CONSIGNE – Recopiez en entier le texte ci-dessous sur l’art et la science, sans y changer un seul mot.

EXTRAIT DU DOCUMENT –
——————————
Dissertation : L’art est-il moins nécessaire que la science ?

Mis à jour le vendredi 1er janvier 2016 , par Boris Debot

Introduction

« C’est de la littérature ! », entend-on parfois s’exclamer l’auditeur d’un récit semblant par trop fantaisiste. Ici donc, tout se passe comme si l’art en général était relégué au rang d’occupation sinon oiseuse, du moins inutile : les arts dans leur diversité auraient ceci de commun, de n’avoir aucune prétention à la vérité, et pas davantage de finalité pragmatique. L’art ne sert à rien, il est inutile, et ajoute-t-on parfois en manière de sauvetage désespéré, l’œuvre est belle justement parce qu’elle est inutile. La science en revanche, parce qu’elle a pour rôle d’établir un savoir certain et démontré, permet de connaître la nature et d’en dégager les lois ; or, connaître la légalité naturelle, c’est être capable de prévoir les phénomènes ; les prévoir, c’est les dominer, et d’abord en devenant capable de mettre ces lois elles-mêmes à notre service. Ainsi donc, la science quant à elle est doublement nécessaire : elle satisfait le besoin théorique de l’homme en comblant sa soif de connaissances, et elle permet de « commander à la nature en obéissant à ses lois », selon la belle formule de Bacon, c’est-à-dire d’aménager un monde où nous mettons au travail les forces naturelles elles-mêmes, que nous tournons à notre profit.
La science est alors nécessaire à l’homme, et pas seulement au sens où elle lui permet, grâce à ses applications techniques, de mener une vie plus sûre et plus confortable : elle accomplit ce qui est proprement humain, à savoir le désir de connaître. L’art en revanche ne serait que matière à délassement, une occupation de second ordre destinée à meubler le temps demeuré libre de toute activité sérieuse ; et si l’on admet volontiers que le plaisir procuré par les œuvres peut bien être réel, on n’en conclut pas moins qu’il n’est guère nécessaire, en ce sens évident que nous pourrions aisément nous en passer. Si l’on fait remarquer que le propre de l’homme, c’est aussi et de tout temps d’avoir créé des œuvres sans utilité assignable, le bon sens se contentera alors d’affirmer qu’il y a peut-être là un genre de nécessité obscure et incompréhensible, mais qu’en tout état de cause, l’art est moins nécessaire que la science.
——————————
LIGNES RECENSÉES –
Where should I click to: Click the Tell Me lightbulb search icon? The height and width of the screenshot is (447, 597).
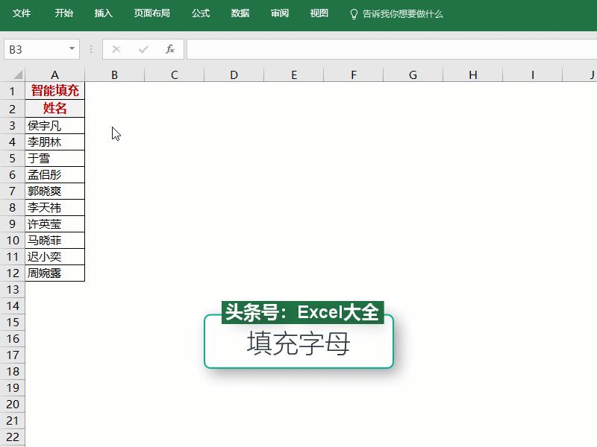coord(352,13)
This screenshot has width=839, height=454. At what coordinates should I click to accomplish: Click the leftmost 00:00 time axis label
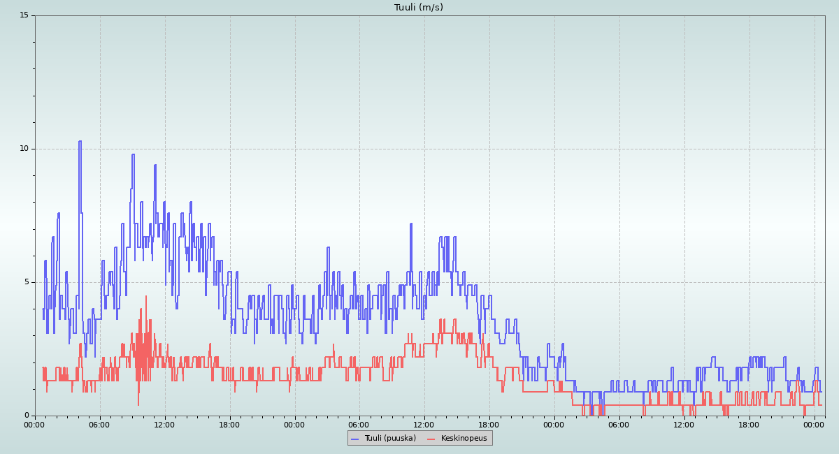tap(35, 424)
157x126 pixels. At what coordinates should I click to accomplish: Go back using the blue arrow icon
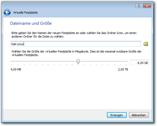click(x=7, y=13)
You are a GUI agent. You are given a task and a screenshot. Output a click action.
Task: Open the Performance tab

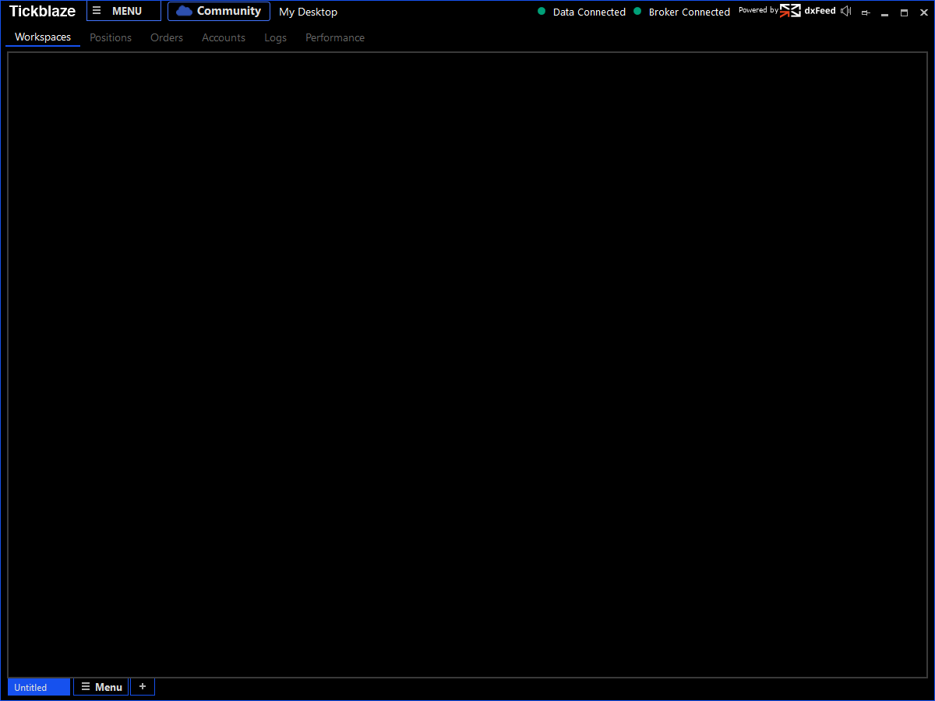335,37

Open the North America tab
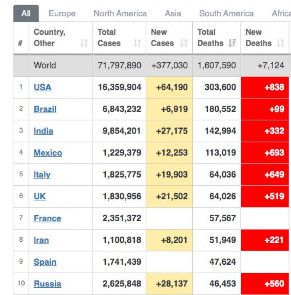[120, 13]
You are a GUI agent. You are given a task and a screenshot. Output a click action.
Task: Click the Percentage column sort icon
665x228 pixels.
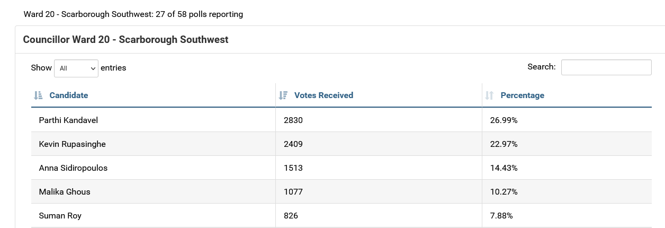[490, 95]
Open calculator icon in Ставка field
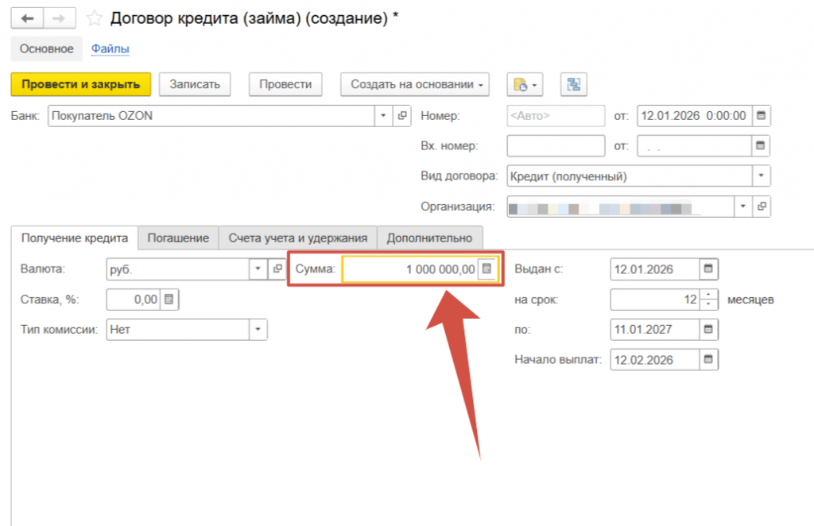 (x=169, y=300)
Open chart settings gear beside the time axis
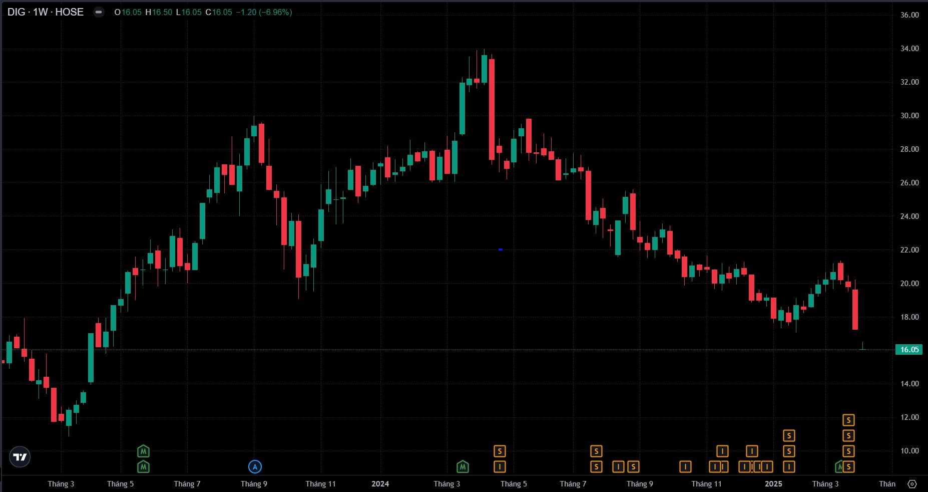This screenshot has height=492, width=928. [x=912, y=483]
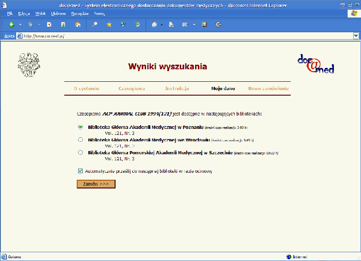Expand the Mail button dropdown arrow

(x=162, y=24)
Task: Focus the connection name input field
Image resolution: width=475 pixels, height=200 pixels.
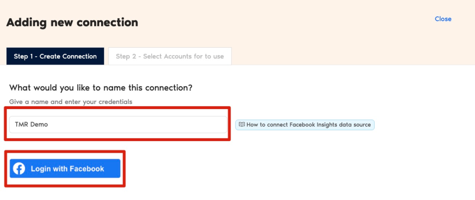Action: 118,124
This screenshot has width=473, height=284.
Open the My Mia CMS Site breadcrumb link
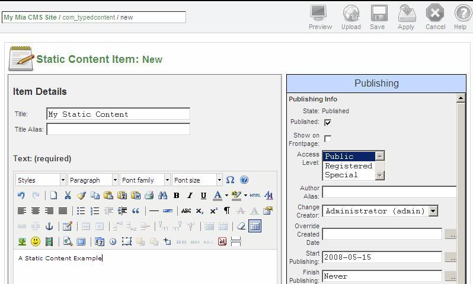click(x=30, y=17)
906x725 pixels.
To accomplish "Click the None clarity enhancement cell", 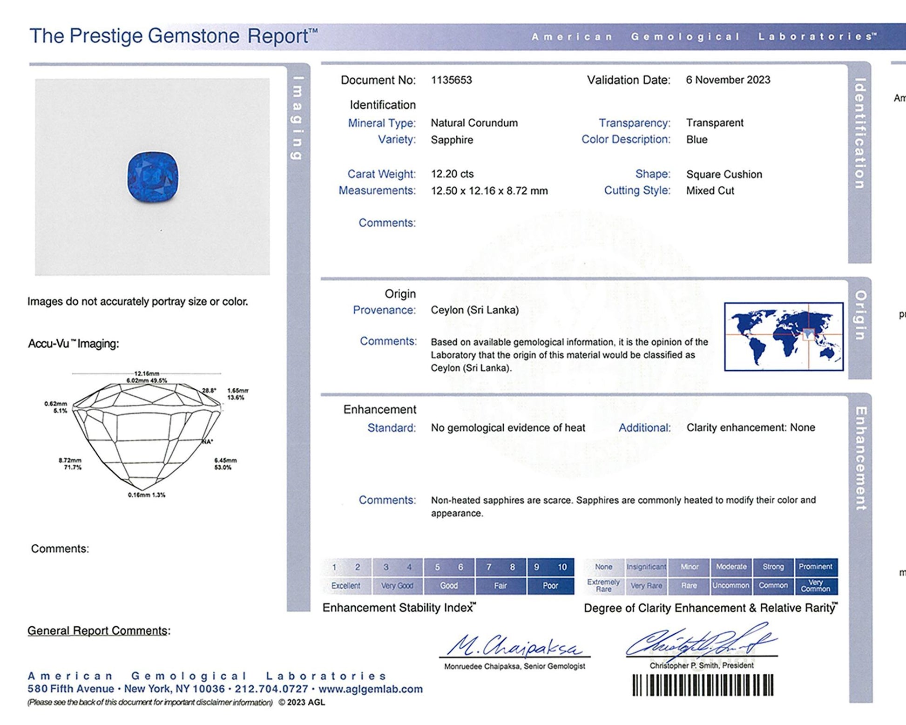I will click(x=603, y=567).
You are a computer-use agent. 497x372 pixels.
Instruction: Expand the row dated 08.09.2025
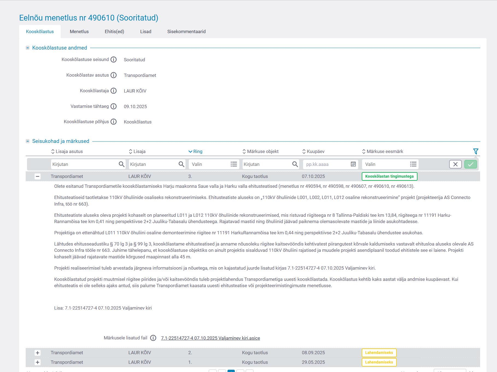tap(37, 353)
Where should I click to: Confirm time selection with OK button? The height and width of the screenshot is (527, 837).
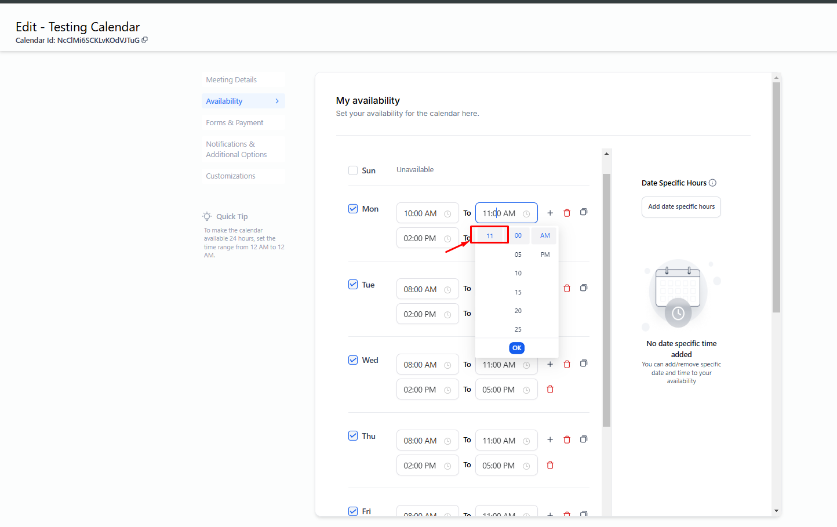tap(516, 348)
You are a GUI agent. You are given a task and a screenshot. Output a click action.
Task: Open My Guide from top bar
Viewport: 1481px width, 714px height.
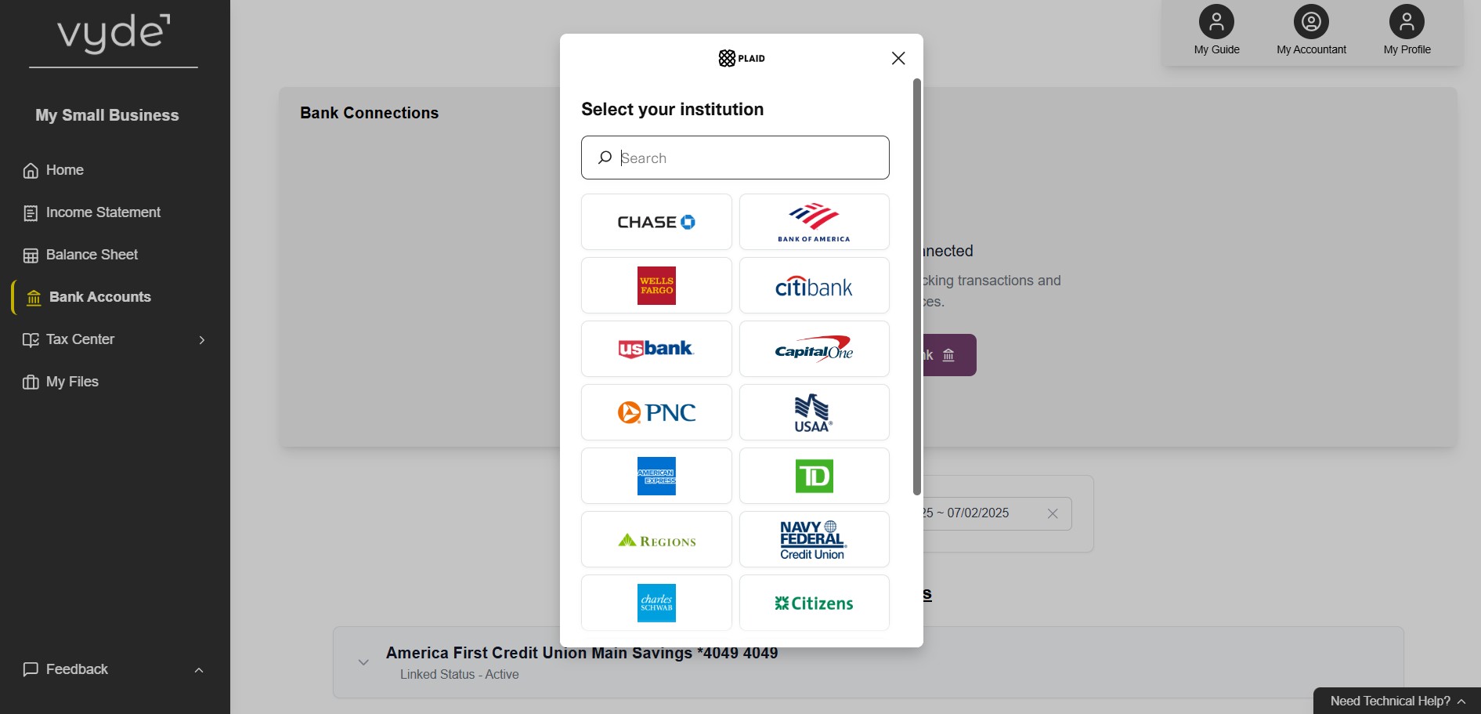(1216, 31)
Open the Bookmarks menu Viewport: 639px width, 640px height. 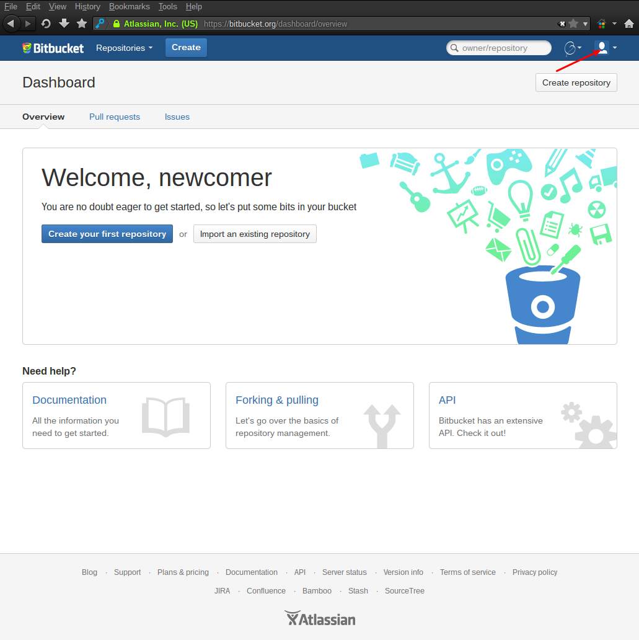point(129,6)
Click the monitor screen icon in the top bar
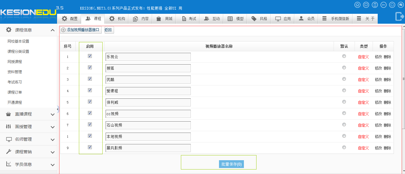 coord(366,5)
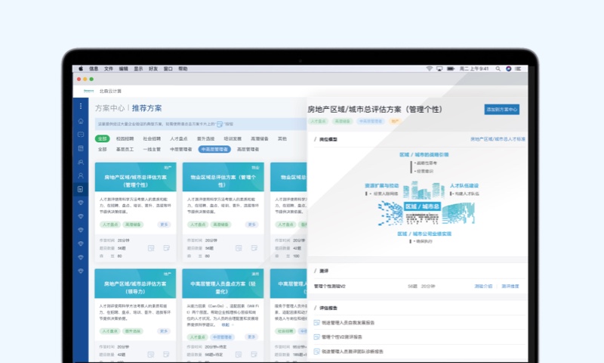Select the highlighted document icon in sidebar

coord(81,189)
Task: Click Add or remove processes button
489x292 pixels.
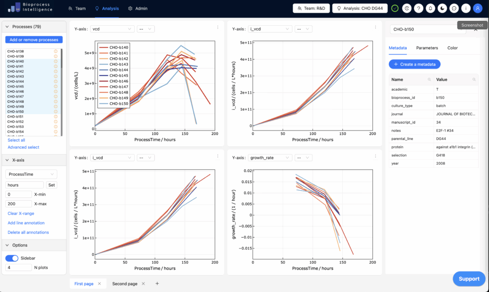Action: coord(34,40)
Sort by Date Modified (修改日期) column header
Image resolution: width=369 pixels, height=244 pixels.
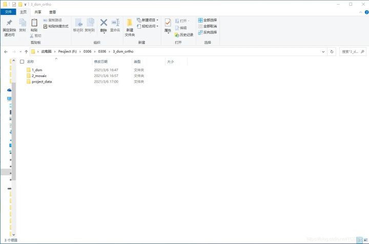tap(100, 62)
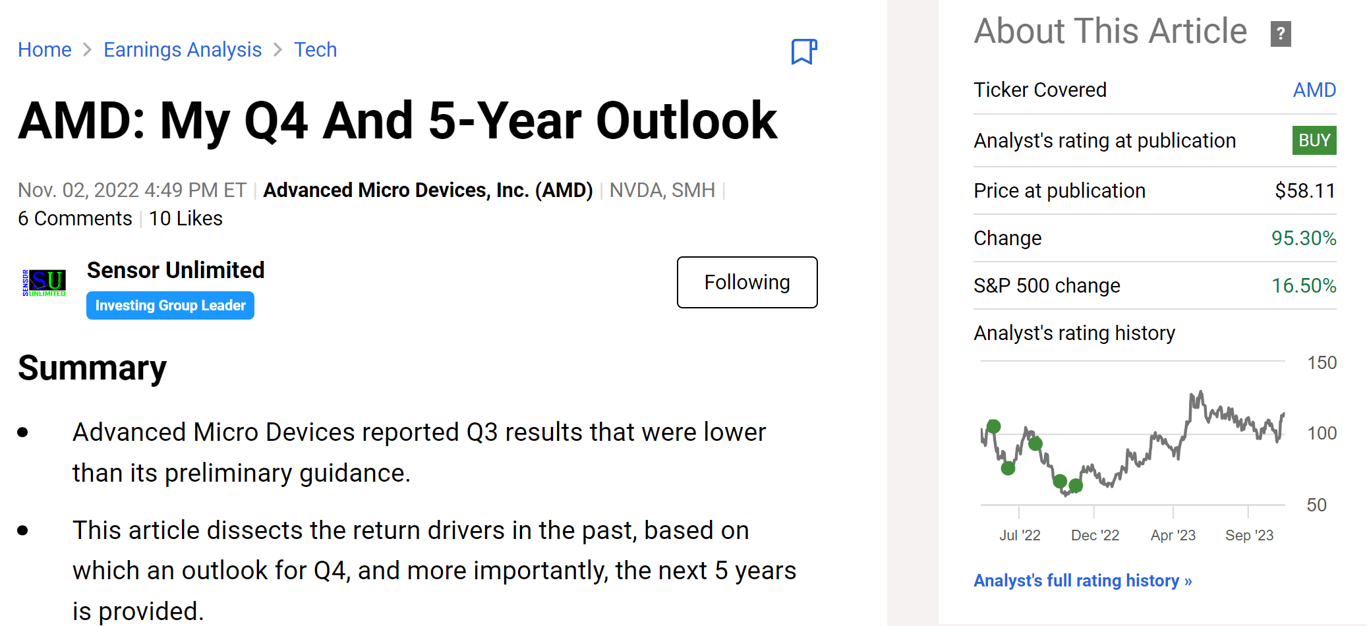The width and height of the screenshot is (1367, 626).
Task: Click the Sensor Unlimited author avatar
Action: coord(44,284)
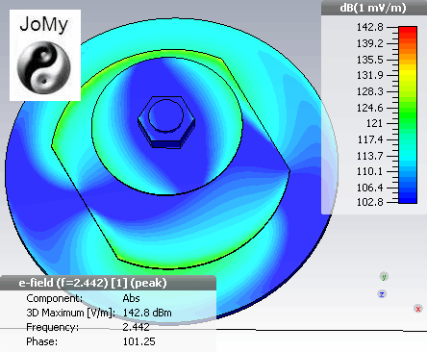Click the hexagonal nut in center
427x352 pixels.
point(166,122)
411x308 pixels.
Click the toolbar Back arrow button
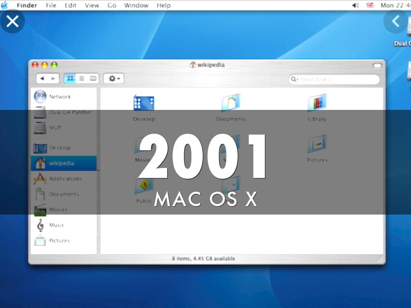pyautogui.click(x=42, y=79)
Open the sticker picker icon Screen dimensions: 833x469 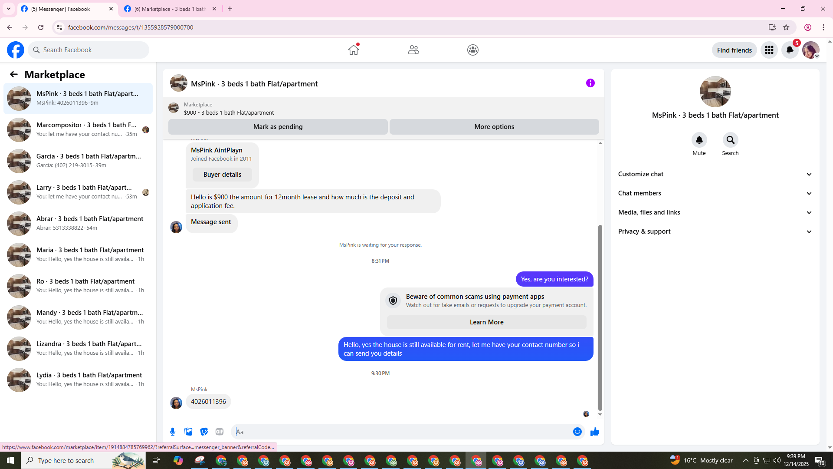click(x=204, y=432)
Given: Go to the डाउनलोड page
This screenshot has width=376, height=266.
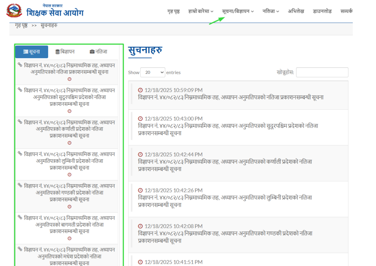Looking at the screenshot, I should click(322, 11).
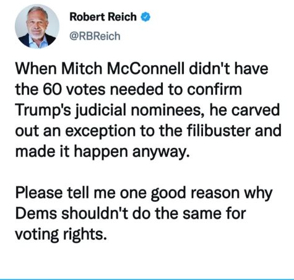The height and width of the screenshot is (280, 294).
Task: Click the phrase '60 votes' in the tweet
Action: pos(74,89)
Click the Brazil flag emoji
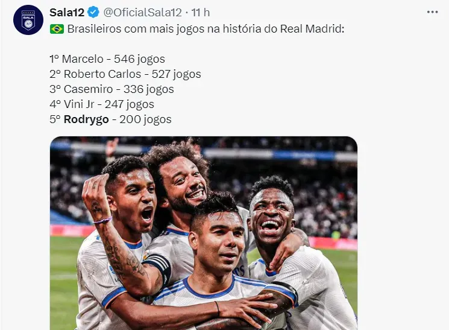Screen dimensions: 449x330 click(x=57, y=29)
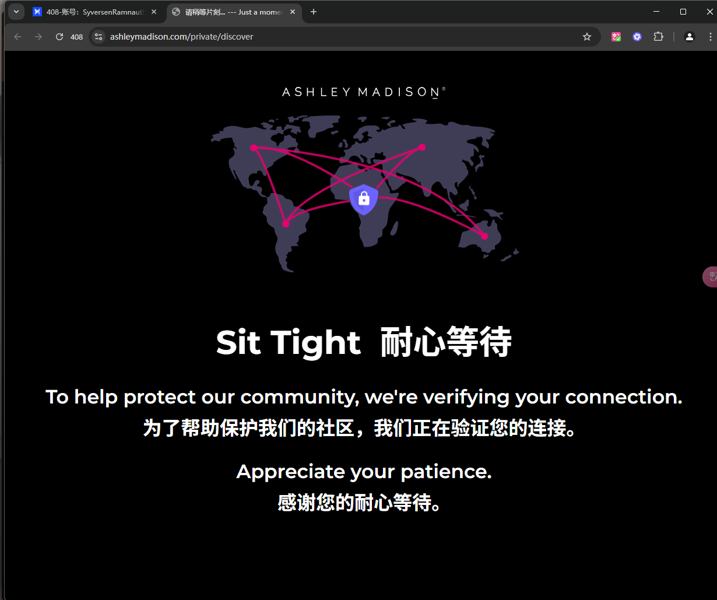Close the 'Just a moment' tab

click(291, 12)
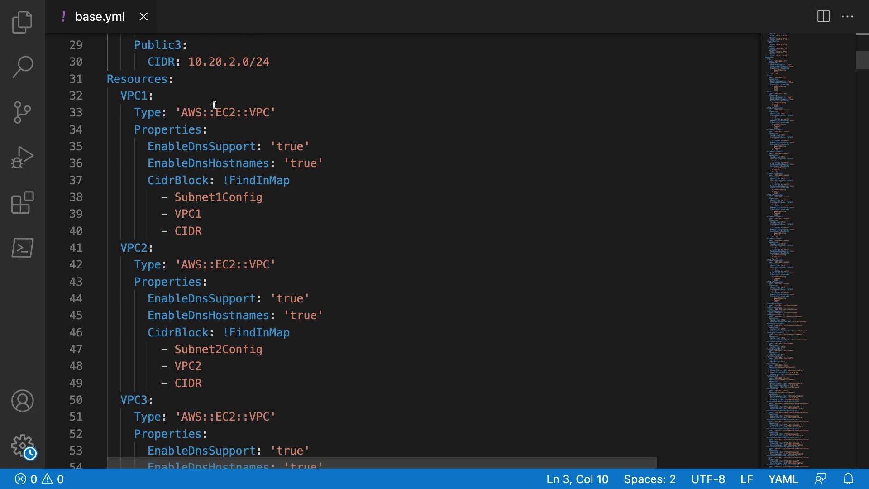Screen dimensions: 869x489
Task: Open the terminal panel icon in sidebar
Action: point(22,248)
——————————
RÉSULTAT –
Dissertation : L’art est-il moins nécessaire que la science ?

Mis à jour le vendredi 1er janvier 2016 , par Boris Debot

Introduction

« C’est de la littérature ! », entend-on parfois s’exclamer l’auditeur d’un récit semblant par trop fantaisiste. Ici donc, tout se passe comme si l’art en général était relégué au rang d’occupation sinon oiseuse, du moins inutile : les arts dans leur diversité auraient ceci de commun, de n’avoir aucune prétention à la vérité, et pas davantage de finalité pragmatique. L’art ne sert à rien, il est inutile, et ajoute-t-on parfois en manière de sauvetage désespéré, l’œuvre est belle justement parce qu’elle est inutile. La science en revanche, parce qu’elle a pour rôle d’établir un savoir certain et démontré, permet de connaître la nature et d’en dégager les lois ; or, connaître la légalité naturelle, c’est être capable de prévoir les phénomènes ; les prévoir, c’est les dominer, et d’abord en devenant capable de mettre ces lois elles-mêmes à notre service. Ainsi donc, la science quant à elle est doublement nécessaire : elle satisfait le besoin théorique de l’homme en comblant sa soif de connaissances, et elle permet de « commander à la nature en obéissant à ses lois », selon la belle formule de Bacon, c’est-à-dire d’aménager un monde où nous mettons au travail les forces naturelles elles-mêmes, que nous tournons à notre profit.
La science est alors nécessaire à l’homme, et pas seulement au sens où elle lui permet, grâce à ses applications techniques, de mener une vie plus sûre et plus confortable : elle accomplit ce qui est proprement humain, à savoir le désir de connaître. L’art en revanche ne serait que matière à délassement, une occupation de second ordre destinée à meubler le temps demeuré libre de toute activité sérieuse ; et si l’on admet volontiers que le plaisir procuré par les œuvres peut bien être réel, on n’en conclut pas moins qu’il n’est guère nécessaire, en ce sens évident que nous pourrions aisément nous en passer. Si l’on fait remarquer que le propre de l’homme, c’est aussi et de tout temps d’avoir créé des œuvres sans utilité assignable, le bon sens se contentera alors d’affirmer qu’il y a peut-être là un genre de nécessité obscure et incompréhensible, mais qu’en tout état de cause, l’art est moins nécessaire que la science.